▸ **Activity**
Could you transcribe the stretch of entries from the line containing "Image resolution: width=610" through the line containing "legend-label: Evolución del Riesgo Máximo Aconsejado (€) is", leaving out the pictures?

▸ **Provided data**
------------------------------------------------
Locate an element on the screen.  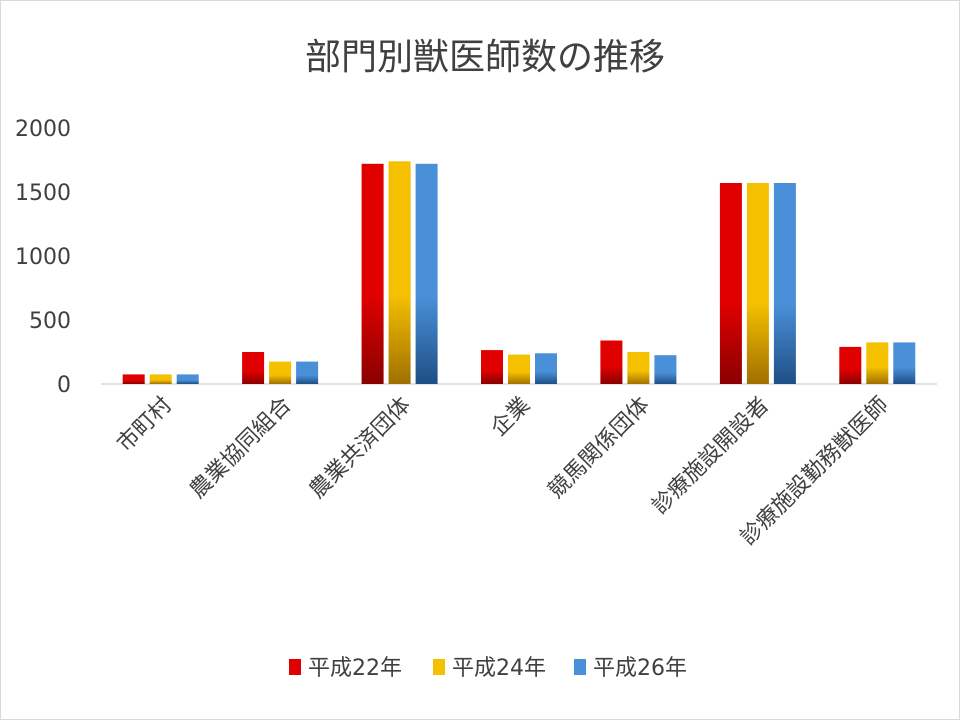
category-label: 競馬関係団体 is located at coordinates (600, 448).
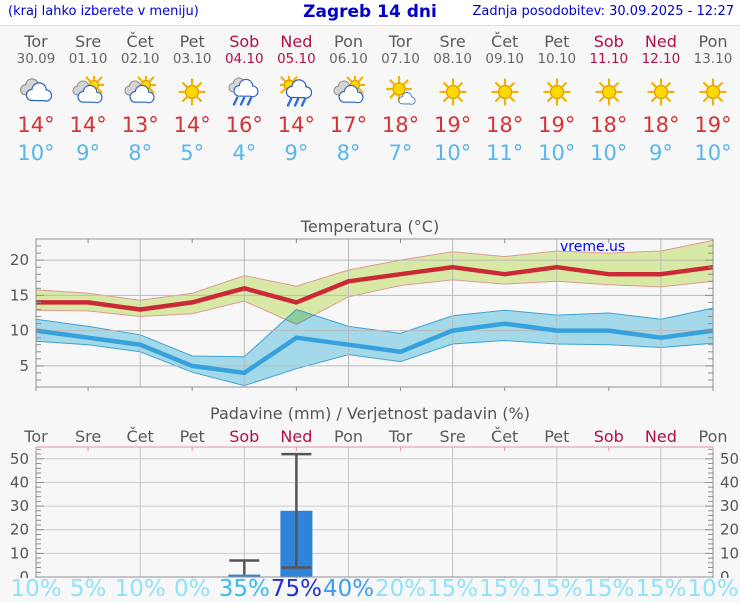 Image resolution: width=740 pixels, height=602 pixels. What do you see at coordinates (88, 42) in the screenshot?
I see `day-name: Sre` at bounding box center [88, 42].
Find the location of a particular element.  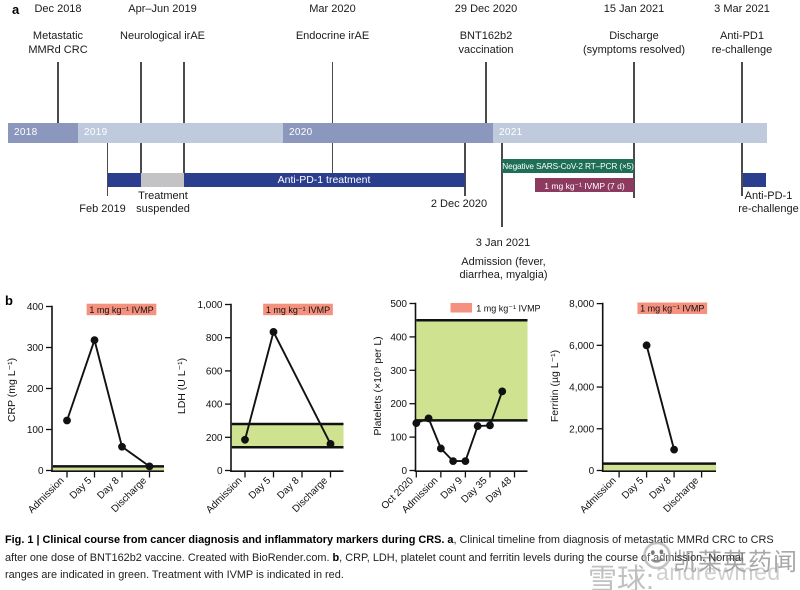

y-tick-label: 2,000 is located at coordinates (582, 430).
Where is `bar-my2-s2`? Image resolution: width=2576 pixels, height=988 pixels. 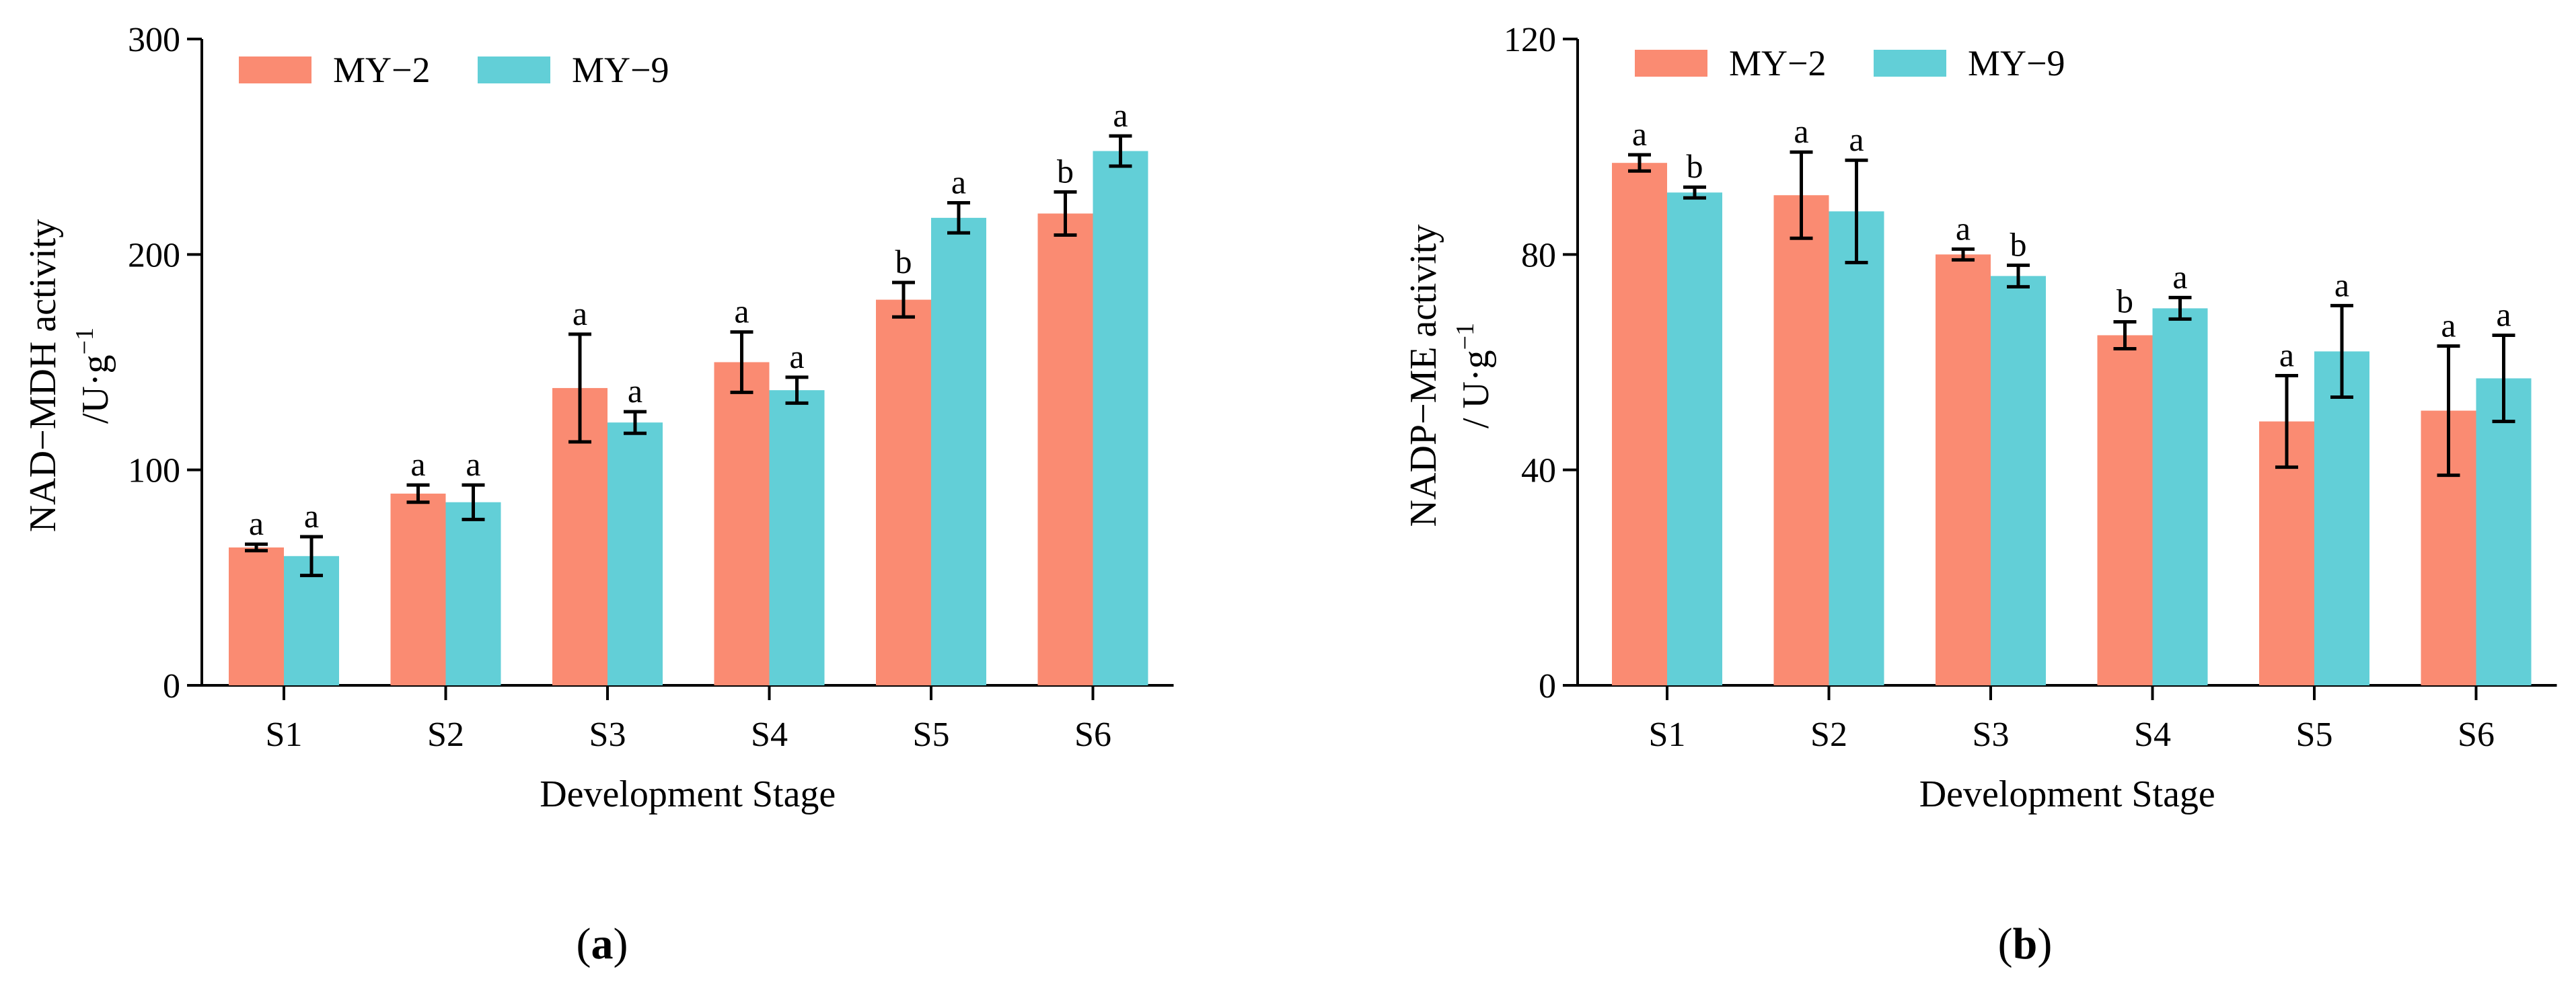 bar-my2-s2 is located at coordinates (418, 589).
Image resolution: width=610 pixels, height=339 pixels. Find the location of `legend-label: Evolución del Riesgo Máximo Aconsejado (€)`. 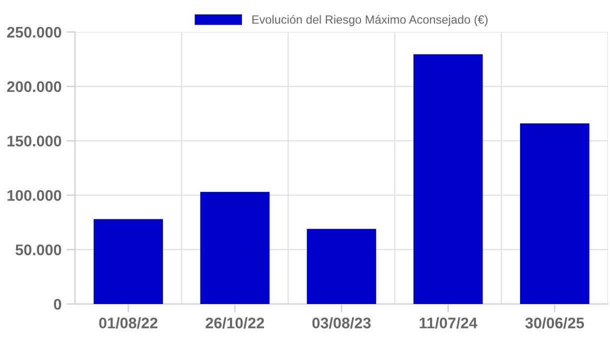

legend-label: Evolución del Riesgo Máximo Aconsejado (€) is located at coordinates (370, 20).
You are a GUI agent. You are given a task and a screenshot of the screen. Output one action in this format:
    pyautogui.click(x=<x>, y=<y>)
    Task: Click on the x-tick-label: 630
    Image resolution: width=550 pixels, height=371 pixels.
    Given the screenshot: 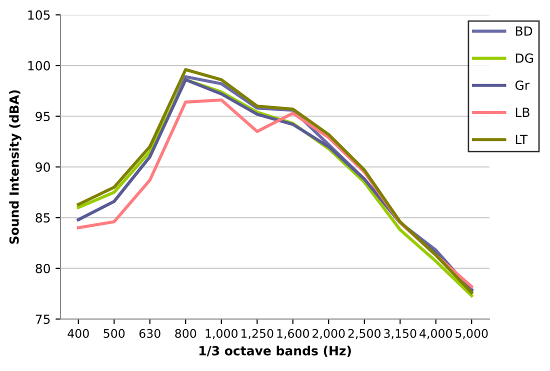 What is the action you would take?
    pyautogui.click(x=150, y=333)
    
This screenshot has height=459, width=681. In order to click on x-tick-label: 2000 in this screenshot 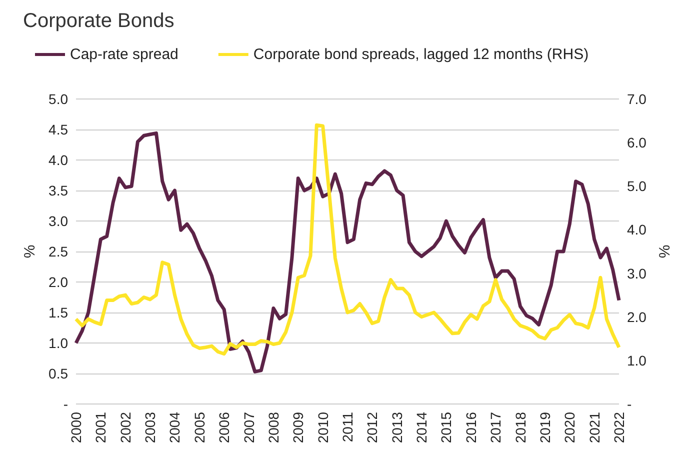, I will do `click(76, 428)`.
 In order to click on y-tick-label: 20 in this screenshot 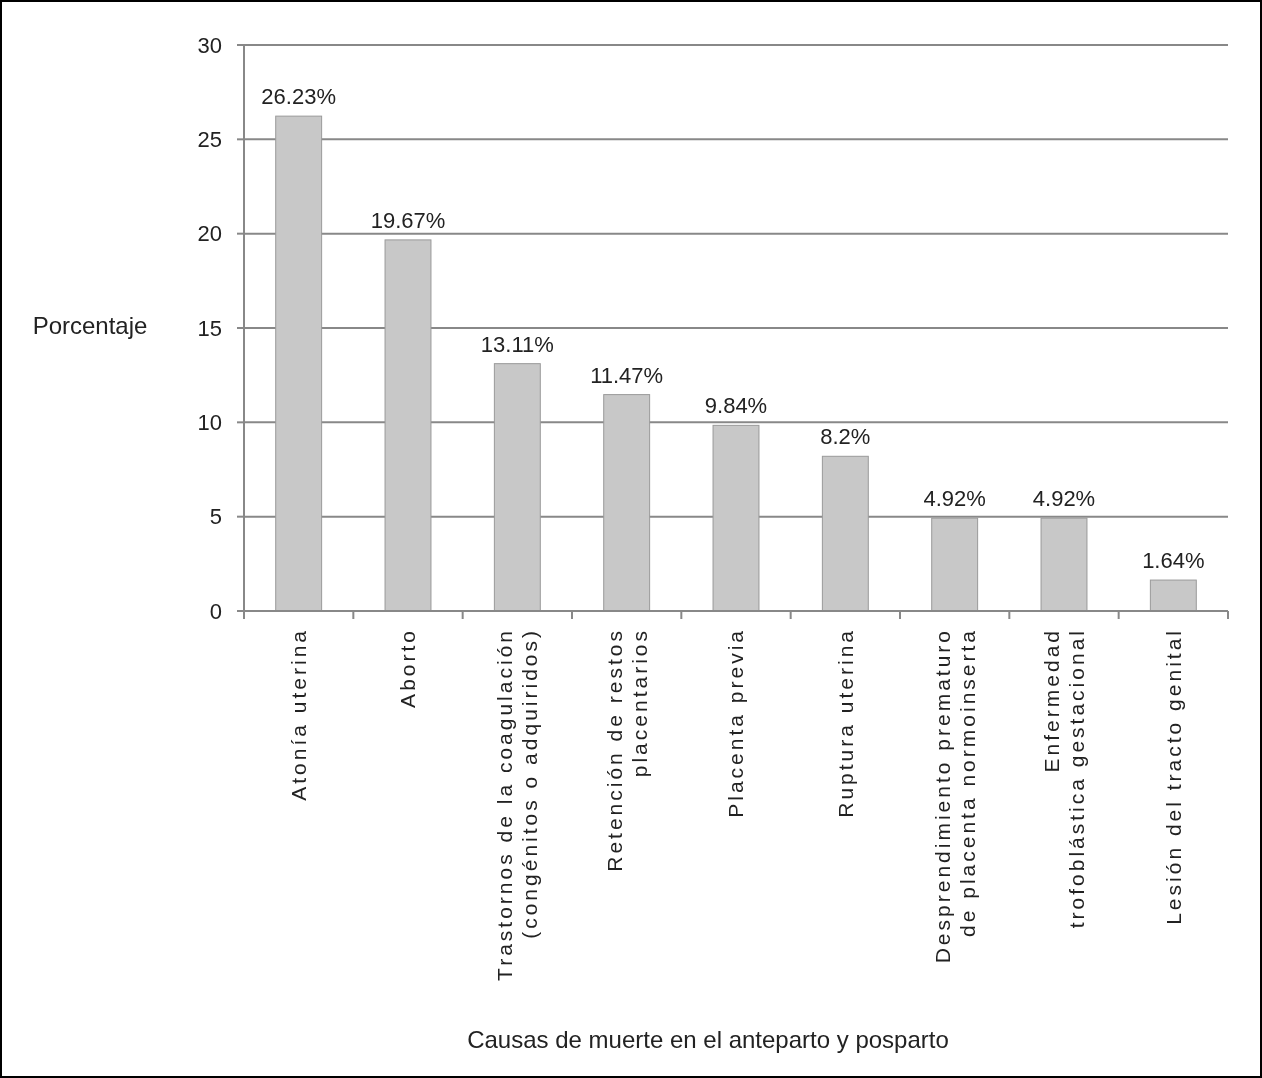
------------------------------------------------
▸ **Reply**
Image resolution: width=610 pixels, height=339 pixels. Find the location of `legend-label: Evolución del Riesgo Máximo Aconsejado (€)`. 

legend-label: Evolución del Riesgo Máximo Aconsejado (€) is located at coordinates (370, 20).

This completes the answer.